Congés trimestriels non pris : votre employeur peut-il les supprimer ?
Un autre écueil fréquent tient à la suppression pure et simple des congés trimestriels non pris à la fin du trimestre. L’argument avancé par certains employeurs repose sur le caractère non reportable de ces congés.
Les textes des annexes précisent effectivement que les congés trimestriels doivent être pris au cours du trimestre de référence. En revanche, lorsque l’impossibilité de les prendre résulte d’une décision de l’employeur (refus de planning, nécessité de service), le salarié ne peut pas en être pénalisé.
- Si l’employeur refuse la prise de congé trimestriel pour raison de service, il doit proposer un report ou une compensation, sous peine de contentieux.
- La suppression automatique sans proposition de report, lorsque le salarié a formulé sa demande dans les délais, constitue une privation de droit conventionnel.
- Conservez toute trace écrite de vos demandes de congé trimestriel et des réponses (ou absences de réponse) de votre employeur.

Congé trimestriel et ancienneté : un droit distinct des congés supplémentaires
La convention 66 prévoit aussi des congés supplémentaires liés à l’ancienneté. Ces deux dispositifs sont parfois confondus sur les bulletins de paie, ce qui brouille la lecture des droits acquis.
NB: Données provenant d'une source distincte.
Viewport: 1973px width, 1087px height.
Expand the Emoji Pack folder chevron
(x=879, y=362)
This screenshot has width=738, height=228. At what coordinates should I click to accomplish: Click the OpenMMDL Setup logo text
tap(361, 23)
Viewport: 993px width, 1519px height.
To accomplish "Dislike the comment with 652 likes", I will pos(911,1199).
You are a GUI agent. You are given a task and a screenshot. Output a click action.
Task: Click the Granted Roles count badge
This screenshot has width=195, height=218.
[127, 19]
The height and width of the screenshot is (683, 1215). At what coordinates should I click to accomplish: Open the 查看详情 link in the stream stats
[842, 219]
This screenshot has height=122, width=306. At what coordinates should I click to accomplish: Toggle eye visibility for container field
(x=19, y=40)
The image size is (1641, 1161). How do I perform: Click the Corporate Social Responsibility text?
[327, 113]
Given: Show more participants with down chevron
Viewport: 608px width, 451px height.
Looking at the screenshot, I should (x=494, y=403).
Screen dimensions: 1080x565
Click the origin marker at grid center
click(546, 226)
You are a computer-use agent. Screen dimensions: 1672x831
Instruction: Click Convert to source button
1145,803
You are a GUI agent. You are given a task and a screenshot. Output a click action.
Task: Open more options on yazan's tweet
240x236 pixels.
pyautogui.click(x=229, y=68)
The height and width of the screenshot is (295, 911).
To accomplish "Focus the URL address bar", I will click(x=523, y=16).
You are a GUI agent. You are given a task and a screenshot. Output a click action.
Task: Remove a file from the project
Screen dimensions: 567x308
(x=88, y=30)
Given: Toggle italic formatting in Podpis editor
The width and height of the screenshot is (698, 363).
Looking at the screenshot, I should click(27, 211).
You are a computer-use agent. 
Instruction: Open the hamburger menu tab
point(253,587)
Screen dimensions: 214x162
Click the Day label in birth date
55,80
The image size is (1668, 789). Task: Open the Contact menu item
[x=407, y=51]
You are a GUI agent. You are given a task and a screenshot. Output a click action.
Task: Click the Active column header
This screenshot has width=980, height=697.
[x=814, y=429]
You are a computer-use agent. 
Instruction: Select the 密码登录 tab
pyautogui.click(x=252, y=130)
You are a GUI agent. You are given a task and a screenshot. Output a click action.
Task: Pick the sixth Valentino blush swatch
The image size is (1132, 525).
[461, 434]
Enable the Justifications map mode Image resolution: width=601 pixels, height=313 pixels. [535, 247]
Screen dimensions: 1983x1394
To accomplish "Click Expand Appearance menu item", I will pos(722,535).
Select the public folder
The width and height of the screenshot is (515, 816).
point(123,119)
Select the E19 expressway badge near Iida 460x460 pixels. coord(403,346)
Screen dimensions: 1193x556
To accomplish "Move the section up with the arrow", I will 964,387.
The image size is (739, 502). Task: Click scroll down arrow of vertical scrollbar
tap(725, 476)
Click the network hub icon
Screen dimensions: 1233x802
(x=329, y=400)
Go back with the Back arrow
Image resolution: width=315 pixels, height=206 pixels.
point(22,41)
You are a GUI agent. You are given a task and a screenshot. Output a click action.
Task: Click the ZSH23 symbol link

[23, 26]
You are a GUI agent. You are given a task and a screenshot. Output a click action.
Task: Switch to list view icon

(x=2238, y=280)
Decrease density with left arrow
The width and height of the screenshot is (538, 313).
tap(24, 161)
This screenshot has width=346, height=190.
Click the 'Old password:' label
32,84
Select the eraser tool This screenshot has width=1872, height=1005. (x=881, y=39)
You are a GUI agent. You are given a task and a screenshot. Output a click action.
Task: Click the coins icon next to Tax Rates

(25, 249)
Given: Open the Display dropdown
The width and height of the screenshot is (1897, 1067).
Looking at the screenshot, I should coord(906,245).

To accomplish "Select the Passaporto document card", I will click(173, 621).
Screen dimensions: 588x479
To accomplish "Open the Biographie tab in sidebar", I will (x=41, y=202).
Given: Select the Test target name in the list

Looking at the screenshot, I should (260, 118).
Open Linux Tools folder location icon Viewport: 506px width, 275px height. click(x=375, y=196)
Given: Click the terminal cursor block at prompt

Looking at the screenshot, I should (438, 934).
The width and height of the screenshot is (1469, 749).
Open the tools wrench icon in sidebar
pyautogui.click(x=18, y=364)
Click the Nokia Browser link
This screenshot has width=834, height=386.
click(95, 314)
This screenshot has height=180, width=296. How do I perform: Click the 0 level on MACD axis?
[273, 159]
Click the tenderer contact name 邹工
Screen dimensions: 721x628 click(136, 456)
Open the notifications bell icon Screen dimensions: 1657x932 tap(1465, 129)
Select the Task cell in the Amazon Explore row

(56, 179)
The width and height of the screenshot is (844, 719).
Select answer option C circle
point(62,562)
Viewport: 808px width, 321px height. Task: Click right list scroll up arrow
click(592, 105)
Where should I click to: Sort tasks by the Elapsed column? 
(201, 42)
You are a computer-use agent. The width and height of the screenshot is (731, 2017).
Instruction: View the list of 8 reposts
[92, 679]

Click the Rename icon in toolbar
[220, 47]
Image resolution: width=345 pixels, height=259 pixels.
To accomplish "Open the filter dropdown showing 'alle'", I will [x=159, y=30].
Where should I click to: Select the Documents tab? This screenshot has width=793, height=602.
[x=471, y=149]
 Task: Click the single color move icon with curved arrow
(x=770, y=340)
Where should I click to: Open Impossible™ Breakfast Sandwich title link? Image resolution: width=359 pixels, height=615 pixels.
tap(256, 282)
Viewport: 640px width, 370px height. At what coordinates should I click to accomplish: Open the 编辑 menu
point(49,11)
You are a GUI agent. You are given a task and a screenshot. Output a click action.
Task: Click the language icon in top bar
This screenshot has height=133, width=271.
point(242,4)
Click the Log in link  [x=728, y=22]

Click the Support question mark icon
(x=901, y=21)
Les congés trimestriels ne dépendent pas de l’ancienneté. Ils sont liés à l’annexe dont relève le salarié et au trimestre en cours. Un salarié nouvellement embauché sous l’annexe 3 a droit à ses 6 jours consécutifs au même titre qu’un collègue ayant vingt ans de maison.
Les congés d’ancienneté, eux, viennent en supplément des congés payés légaux et s’acquièrent progressivement. Un cumul des deux droits est normal et prévu par la convention. Si votre employeur impute vos congés trimestriels sur votre solde de congés d’ancienneté (ou l’inverse), cette pratique constitue une erreur, volontaire ou non.
La distinction est fondamentale au moment de la rupture du contrat. Les congés trimestriels non pris du trimestre en cours et les congés d’ancienneté acquis suivent des logiques d’indemnisation différentes. Vérifiez séparément chaque ligne sur votre solde de tout compte.
Le droit social du secteur médico-social évolue sous l’impulsion des juges, pas toujours des conventions elles-mêmes. Les salariés couverts par la convention 66 ont tout intérêt à connaître précisément leur annexe de rattachement et à conserver un historique de leurs demandes de congés trimestriels. Un mail de demande resté sans réponse peut constituer un élément de preuve établissant que l’impossibilité de prise de congé résulte de l’inaction de l’employeur.